Looking back I really hadn’t prepared myself for the post-surgery period.  Because of the reconstruction, I had an incision across my abdomen and 3 drains that had to be emptied and measured daily.  It never occurred to me that I might need help getting out of bed or that stairs would be a challenge.  A hospital bed made it easier to sleep.  Don’t fool yourself into thinking you can handle this alone.

The next step was to meet my oncologist.  I considered a clinical trial, but because I didn’t fully understand the program, I declined.  Knowing what I know now, I would have agreed to participate.  My oncologist said I needed “the big elephant gun” and was prescribed a dose dense regiment of 3 powerful chemotherapy drugs to be administered at the same time instead of the usual regiment of a 2 drug cocktail followed by 1 powerful agent.  I hoped my body would be able to tolerate the toxic assault.

About 10 days after my surgery, the drains were removed.  I felt like a new woman!  A week later a port was implanted in my chest to administer the chemo because the veins in my arm would never be able to withstand the dose dense regiment.

The following week I started my first chemo treatment. I was prescribed 6 chemo treatments, one every three weeks.  My hair started to fall out after my 2nd treatment.  It was very disheartening to wake up and see hair on my pillow each morning and to have handfuls of hair fall out every time I washed my hair.  I knew my hair was eventually going to fall out, so I decided to take control and have a head shaving party.  It was a small triumph for ME to choose when I would become bald, not the cancer.  It never occurred to me ALL of my hair would be gone – – including my eyelashes, eyebrows and nose hair.

One of my biggest fear of getting sick never happened thanks to the wonderful anti-nausea drugs.  Chemo does tend to give everything you eat or drink a metallic taste , so I didn’t have much of an appetite for anything except Starbucks mocha frapaccino.  I drank 3-4 every day.  Fighting extreme fatigue was also a daily battle.  Simple activities like taking a shower and getting dressed was just draining.

Chemotherapy destroys white blood cells  Not having enough white blood cells makes  your body susceptible to infections and germs.  A few days after each treatment I would return to the hospital for a shot of Neulasta to boost white cell production.  One of the side effects is excruciating bone pain that mercifully only lasted a few days.   I finished all of my chemotherapy at Christmas and was blessed to have a week before starting radiation therapy in January.  Happy New Year.
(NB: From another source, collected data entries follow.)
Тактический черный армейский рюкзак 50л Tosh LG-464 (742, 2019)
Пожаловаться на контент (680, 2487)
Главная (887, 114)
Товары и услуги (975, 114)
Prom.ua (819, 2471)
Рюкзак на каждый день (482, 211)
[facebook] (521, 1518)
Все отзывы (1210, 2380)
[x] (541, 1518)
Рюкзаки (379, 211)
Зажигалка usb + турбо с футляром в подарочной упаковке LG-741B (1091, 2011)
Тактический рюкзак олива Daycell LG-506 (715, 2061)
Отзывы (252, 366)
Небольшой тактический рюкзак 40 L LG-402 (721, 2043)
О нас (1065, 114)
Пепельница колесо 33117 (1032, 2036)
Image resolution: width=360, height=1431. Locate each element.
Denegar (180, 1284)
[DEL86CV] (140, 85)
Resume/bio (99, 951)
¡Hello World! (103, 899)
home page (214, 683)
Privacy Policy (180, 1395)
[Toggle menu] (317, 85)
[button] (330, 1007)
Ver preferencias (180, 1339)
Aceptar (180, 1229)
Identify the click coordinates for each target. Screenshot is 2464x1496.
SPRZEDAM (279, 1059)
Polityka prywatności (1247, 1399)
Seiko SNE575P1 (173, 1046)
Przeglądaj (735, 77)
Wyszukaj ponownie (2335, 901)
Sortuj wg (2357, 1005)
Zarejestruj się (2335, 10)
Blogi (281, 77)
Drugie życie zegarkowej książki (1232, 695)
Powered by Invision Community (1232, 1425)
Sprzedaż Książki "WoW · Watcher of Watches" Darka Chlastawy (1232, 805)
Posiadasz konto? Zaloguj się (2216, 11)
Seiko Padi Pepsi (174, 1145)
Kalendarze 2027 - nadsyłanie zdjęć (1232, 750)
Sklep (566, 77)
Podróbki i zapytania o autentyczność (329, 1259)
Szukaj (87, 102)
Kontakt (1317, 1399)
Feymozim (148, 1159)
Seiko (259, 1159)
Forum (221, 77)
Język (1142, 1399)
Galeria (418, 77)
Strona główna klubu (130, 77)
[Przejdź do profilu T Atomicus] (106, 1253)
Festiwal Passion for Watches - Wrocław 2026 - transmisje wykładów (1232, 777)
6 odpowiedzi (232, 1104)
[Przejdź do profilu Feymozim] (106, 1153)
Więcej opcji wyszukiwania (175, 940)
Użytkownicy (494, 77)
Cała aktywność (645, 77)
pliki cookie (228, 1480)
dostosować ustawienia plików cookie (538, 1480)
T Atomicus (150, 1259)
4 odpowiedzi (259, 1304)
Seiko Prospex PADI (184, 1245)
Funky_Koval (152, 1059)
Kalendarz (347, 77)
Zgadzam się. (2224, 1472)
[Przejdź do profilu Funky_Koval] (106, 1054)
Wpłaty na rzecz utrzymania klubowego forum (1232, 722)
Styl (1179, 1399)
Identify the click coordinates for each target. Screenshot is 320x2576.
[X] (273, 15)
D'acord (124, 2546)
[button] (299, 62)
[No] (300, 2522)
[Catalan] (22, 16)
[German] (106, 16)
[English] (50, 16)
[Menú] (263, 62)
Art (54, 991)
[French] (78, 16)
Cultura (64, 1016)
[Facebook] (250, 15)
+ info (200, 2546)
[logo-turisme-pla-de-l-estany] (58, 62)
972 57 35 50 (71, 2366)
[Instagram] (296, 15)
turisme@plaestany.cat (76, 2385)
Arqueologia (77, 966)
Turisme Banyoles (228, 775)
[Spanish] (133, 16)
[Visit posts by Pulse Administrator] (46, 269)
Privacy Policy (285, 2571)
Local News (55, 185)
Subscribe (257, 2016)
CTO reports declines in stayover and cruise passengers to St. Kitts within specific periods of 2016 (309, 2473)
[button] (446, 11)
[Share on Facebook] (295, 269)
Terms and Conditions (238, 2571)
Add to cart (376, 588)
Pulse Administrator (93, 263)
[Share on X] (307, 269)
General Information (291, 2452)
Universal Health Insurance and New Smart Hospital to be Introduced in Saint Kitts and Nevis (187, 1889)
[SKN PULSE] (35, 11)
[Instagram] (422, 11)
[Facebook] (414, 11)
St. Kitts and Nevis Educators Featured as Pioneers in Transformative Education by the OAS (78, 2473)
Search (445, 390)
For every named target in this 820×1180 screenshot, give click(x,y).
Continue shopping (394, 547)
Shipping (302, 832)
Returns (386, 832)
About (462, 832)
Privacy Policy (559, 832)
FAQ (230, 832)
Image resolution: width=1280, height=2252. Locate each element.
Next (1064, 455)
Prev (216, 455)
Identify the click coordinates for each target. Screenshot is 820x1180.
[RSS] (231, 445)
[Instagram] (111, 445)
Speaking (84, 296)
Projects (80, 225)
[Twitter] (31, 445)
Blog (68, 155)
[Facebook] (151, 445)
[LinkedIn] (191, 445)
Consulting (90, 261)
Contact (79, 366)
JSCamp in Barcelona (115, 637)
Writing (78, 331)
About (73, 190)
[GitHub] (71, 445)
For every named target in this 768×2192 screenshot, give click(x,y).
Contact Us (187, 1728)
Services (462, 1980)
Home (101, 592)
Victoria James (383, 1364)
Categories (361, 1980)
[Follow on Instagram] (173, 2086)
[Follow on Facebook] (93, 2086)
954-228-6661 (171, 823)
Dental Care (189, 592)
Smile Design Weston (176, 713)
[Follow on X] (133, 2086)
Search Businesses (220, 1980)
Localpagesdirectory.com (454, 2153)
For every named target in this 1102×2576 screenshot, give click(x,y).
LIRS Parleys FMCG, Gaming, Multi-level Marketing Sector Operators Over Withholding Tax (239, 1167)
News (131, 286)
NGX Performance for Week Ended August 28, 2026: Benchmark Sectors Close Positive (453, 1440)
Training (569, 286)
After chemo I thought radiation therapy would be a breeze.  Little did I know.  Radiation therapy was just as challenging as chemo, but in a different way.  Treatments were daily for six weeks instead of every three weeks.  The first two or three weeks weren’t all that bad, but after the 4th week my skin was very burned and hurt all of the time – similar to a bad sunburn.  The burn went completely through my body and I even had blisters on my back.

During this time I noticed I couldn’t straighten nor raise my arm above my head.  I learned I had “cording” from removing so may lymph nodes and was at risk for lymphodema.  Six weeks of physical therapy seemed to do the trick.  All was going well until about a month ago when my arm and hand started swelling and became quite painful.  I thought after five years I was in the clear.  Apparently not.  I started wearing a compression sleeve that does provide some relief.

I am happy and grateful to be a survivor. Cancer sucks – no doubt about it. Being a survivor changed my life in many ways and not all was bad. Survivorship has given me the opportunity to do something I’ve never done before – talk about cancer.  I hope by sharing my experience others will be motivated to get their mammogram screenings on time and to take action to reduce their risks.  I gave up my breast, my hair and a year of my life.  In exchange for those losses, I gained friends, peace within and strength from knowing I am a survivor.